How to get the floor plane with Spatial Tracking Session and Anchor Entity

In the WWDC session titled "Deep dive into volumes and immersive spaces", the developers discussed adding a Spatial Tracking Session and an Anchor Entity to detect the floor. They then glossed over some important details. They added a spatial tap gesture to let the user place content relative to the floor anchor, but they left a lot of information.

.gesture(
    SpatialTapGesture(
        coordinateSpace: .immersiveSpace
    )
    .targetedToAnyEntity()
    .onEnded { value in
        handleTapOnFloor(value: value)
    }
)

My understanding is that an entity has to have input and collision components for gestures like this to work. How can we add a collision to an AnchorEntity when we don't know its size or shape?

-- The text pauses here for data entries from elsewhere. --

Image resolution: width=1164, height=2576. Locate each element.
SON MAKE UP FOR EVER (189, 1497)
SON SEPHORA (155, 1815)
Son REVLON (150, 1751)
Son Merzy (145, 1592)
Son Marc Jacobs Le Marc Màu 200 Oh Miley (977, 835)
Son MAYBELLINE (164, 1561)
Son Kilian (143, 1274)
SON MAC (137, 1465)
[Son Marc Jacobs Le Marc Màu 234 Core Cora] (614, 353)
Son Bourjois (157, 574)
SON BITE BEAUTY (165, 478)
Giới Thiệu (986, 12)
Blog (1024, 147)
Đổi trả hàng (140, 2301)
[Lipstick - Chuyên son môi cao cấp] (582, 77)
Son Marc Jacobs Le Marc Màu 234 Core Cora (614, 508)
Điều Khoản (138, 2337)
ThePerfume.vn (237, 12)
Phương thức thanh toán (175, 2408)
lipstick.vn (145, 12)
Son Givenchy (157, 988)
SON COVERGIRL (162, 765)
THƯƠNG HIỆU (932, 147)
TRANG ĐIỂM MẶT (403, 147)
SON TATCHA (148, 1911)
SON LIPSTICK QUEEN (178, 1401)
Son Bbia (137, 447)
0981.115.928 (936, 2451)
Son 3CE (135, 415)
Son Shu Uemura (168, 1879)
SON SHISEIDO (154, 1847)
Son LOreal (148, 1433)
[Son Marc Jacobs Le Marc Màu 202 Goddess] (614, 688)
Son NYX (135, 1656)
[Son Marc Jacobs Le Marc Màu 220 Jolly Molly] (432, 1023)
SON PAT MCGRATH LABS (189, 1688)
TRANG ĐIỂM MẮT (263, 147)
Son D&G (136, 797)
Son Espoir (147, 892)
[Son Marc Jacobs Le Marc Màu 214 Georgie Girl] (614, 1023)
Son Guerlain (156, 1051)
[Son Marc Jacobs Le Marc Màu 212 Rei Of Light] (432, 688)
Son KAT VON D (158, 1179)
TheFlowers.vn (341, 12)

I've been trying for days to understand what is happening here and I just don't get it. It is even more frustrating that the example project that Apple released does not contain any of these features.

I would like to be able

  • Detect the floor plane
  • Get the position/transform of the floor plane
  • Add a collider to the floor plane
  • Enable collisions and physics on the floor plane
  • Enable gestures on the floor plane

It seems to me that the Anchor Entity is placed as an entirely arbitrary position. It has absolutely no relationship to the rectangle with the floor label that I can see in the Xcode visualization. It is just a point, not a plane or rect that I can use.

I've tried manually calculating the collision shape after the anchor is detected, but nothing that I have tried works. I can't tap on the floor with gestures. I can't drop entities onto the floor. I can't seem to do ANYTHING at all with this floor anchor other than place entity at the totally arbitrary location somewhere on the floor.

Is there anyway at all with Spatial Tracking Session and Anchor Entity to get the actual plane that was detected?

struct FloorExample: View {

    @State var trackingSession: SpatialTrackingSession = SpatialTrackingSession()
    @State var subject: Entity?
    @State var floor: AnchorEntity?

    var body: some View {
        RealityView { content, attachments in

            let session = SpatialTrackingSession()
            let configuration = SpatialTrackingSession.Configuration(tracking: [.plane])
            _ = await session.run(configuration)
            self.trackingSession = session

            let floorAnchor = AnchorEntity(.plane(.horizontal, classification: .floor, minimumBounds: SIMD2(x: 0.1, y: 0.1)))
            floorAnchor.anchoring.physicsSimulation = .none
            floorAnchor.name = "FloorAnchorEntity"
            floorAnchor.components.set(InputTargetComponent())
            floorAnchor.components.set(CollisionComponent(shapes: .init()))
            content.add(floorAnchor)
            self.floor = floorAnchor

            // This is just here to let me see where visinoOS decided to "place" the floor anchor.
            let floorPlaced = ModelEntity(
                mesh: .generateSphere(radius: 0.1),
                materials: [SimpleMaterial(color: .black, isMetallic: false)])
            floorAnchor.addChild(floorPlaced)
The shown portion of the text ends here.